* TEXT SHOWN:
##############################

# Finally Got a new boat planning a trip late next week



## CaptAlex (Apr 26, 2013)

After two years of searching I finally pulled the trigger and purchased a 31 Rampage express...Ready to go.....Survived the Survey and sea trials and all fueled up.....Any reports on Swords, Tuna etc..recently moved back to Pensacola after several years in Texas and Caribbean.


----------



## samoajoe (Dec 28, 2010)

Awesome battle wagon! Bend a pole and let us know how she handled.


----------



## Chris V (Oct 18, 2007)

Great looking boat Alex! There aren't a ton of reports right now because the weather hasn't really allowed many reports to be made 

That will change for sure after this weekend


----------



## MSViking (Oct 11, 2007)

Congrats Alex! I have always liked the lines and looks of Rampage.

Robert


----------



## Frenchy (Oct 2, 2007)

Congrats on the new acquisition, nice setup, just curious, is this Jeff's boat, Gump on here ? All the best regardless and go catch them:thumbsup:


----------



## CaptAlex (Apr 26, 2013)

Thanks for all the kind words....The boat was owned by a partnership and I do believe Jeff (Currently overseas?) was one....


----------

##############################

* PROBLEM REQUIREMENTS:
Reproduce the passage of the boat forum thread starting at "After two years" and ending at "(Dec 28, 2010)".

* MATERIAL:
##############################

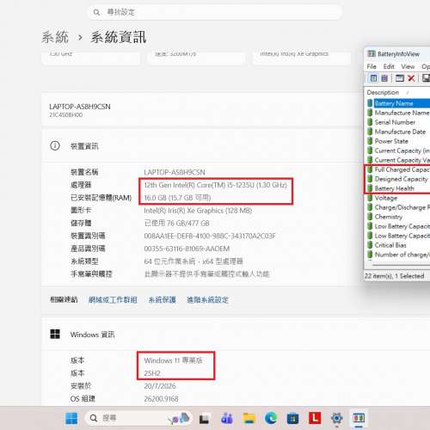Open the View menu in BatteryInfoView
430x430 pixels.
pos(408,66)
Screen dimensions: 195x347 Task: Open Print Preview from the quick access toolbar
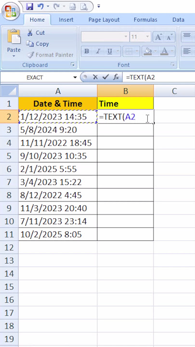pos(84,7)
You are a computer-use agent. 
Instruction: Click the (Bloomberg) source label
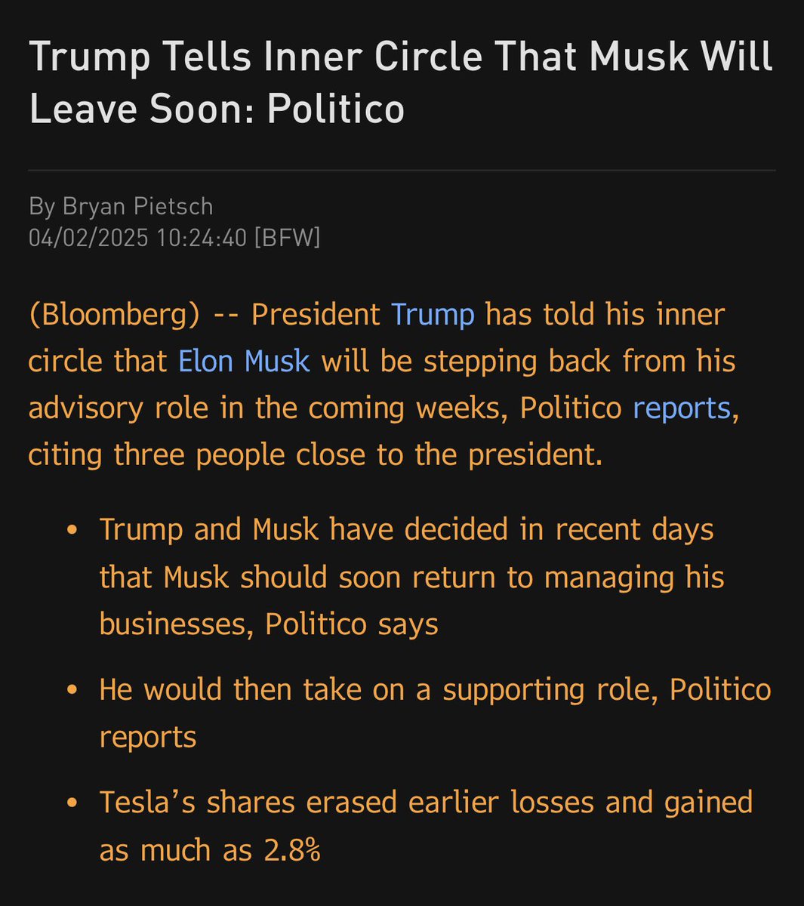[x=114, y=315]
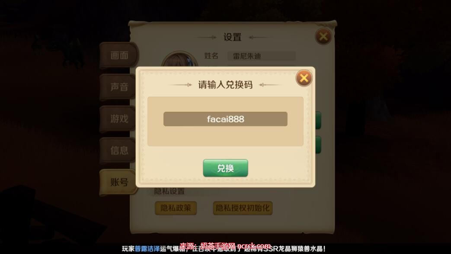This screenshot has width=451, height=254.
Task: Focus the facai888 code input field
Action: [225, 119]
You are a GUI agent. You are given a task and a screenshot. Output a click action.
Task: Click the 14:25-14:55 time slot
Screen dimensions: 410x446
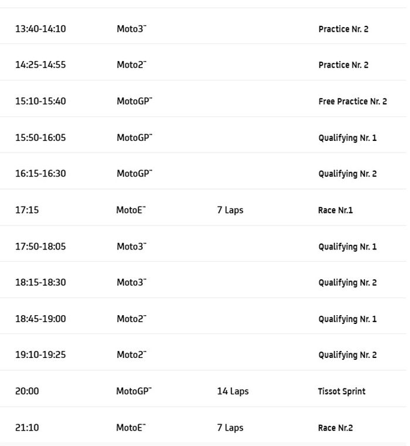pos(40,65)
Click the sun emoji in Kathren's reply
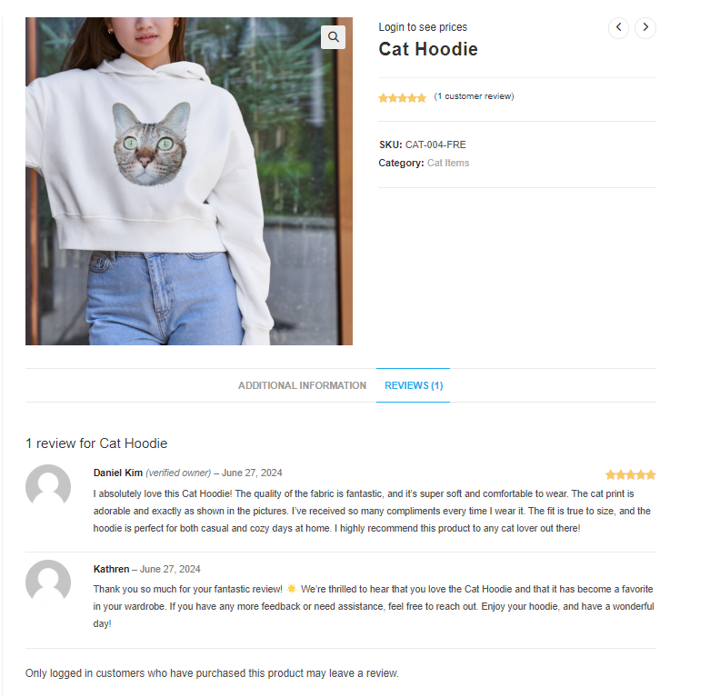Viewport: 720px width, 697px height. point(292,589)
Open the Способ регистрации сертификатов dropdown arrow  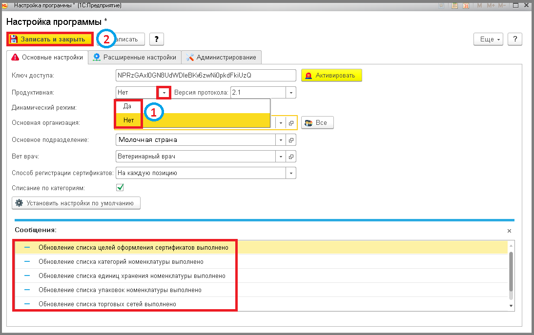tap(291, 173)
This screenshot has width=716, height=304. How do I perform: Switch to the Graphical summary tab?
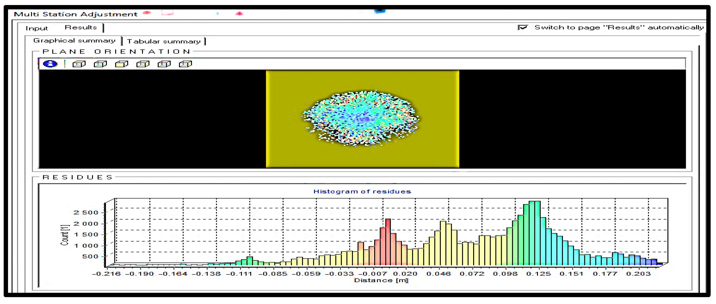pos(74,41)
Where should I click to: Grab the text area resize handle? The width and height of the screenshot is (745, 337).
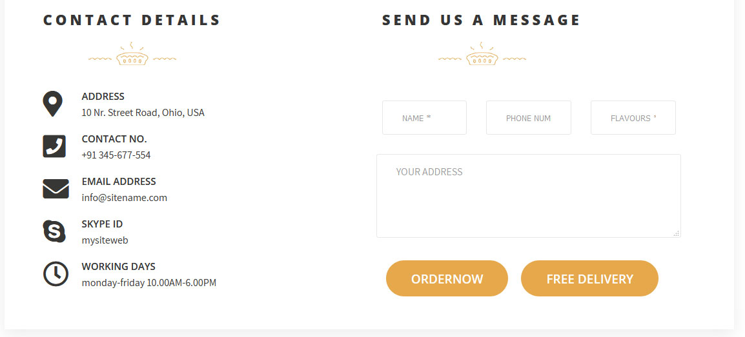point(676,233)
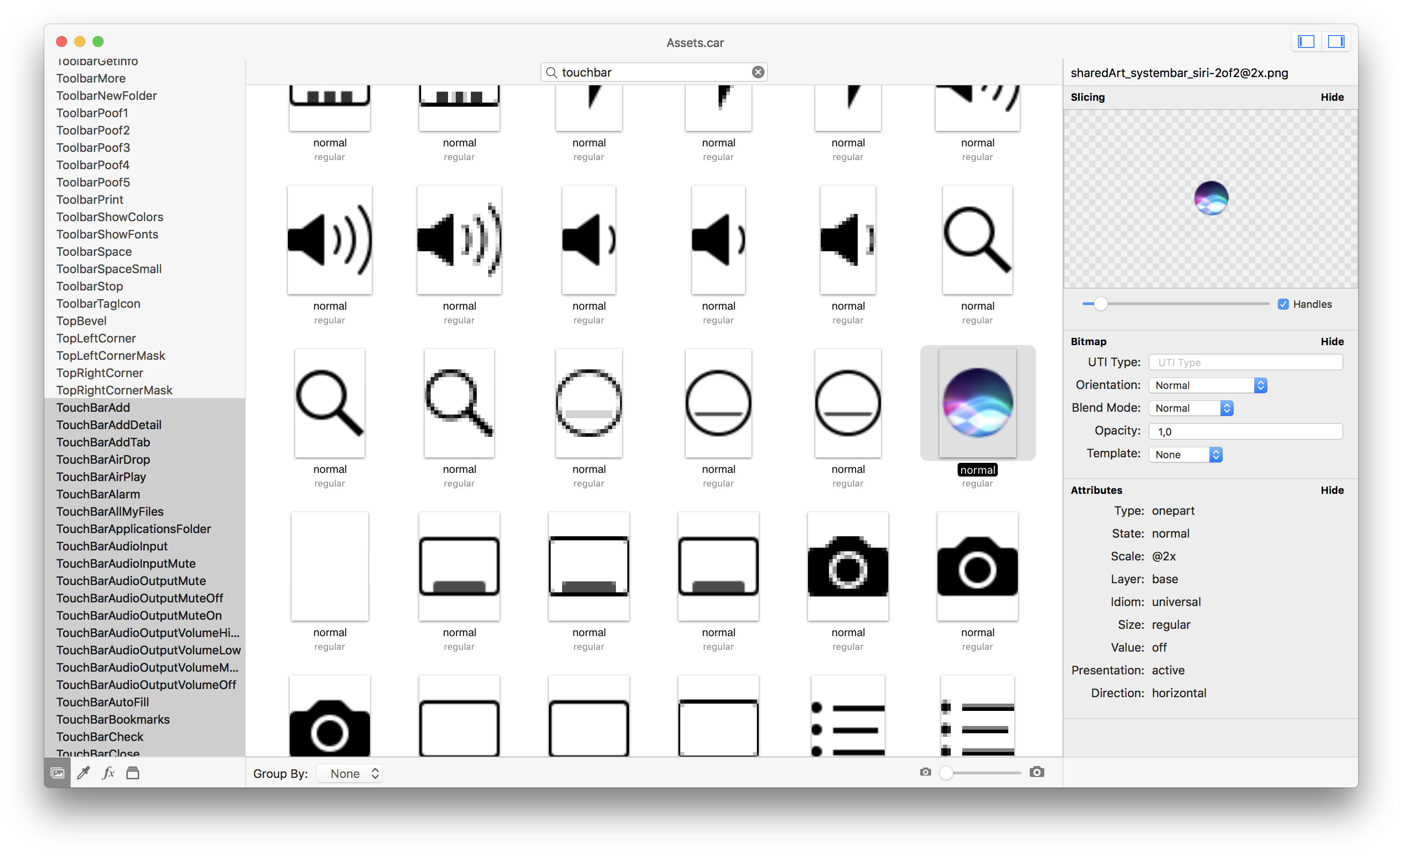Click the small camera thumbnail size icon
Viewport: 1402px width, 855px height.
coord(926,772)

##############################

* ANSWER TO THE EXERCISE:
After two years of searching I finally pulled the trigger and purchased a 31 Rampage express...Ready to go.....Survived the Survey and sea trials and all fueled up.....Any reports on Swords, Tuna etc..recently moved back to Pensacola after several years in Texas and Caribbean.


----------



## samoajoe (Dec 28, 2010)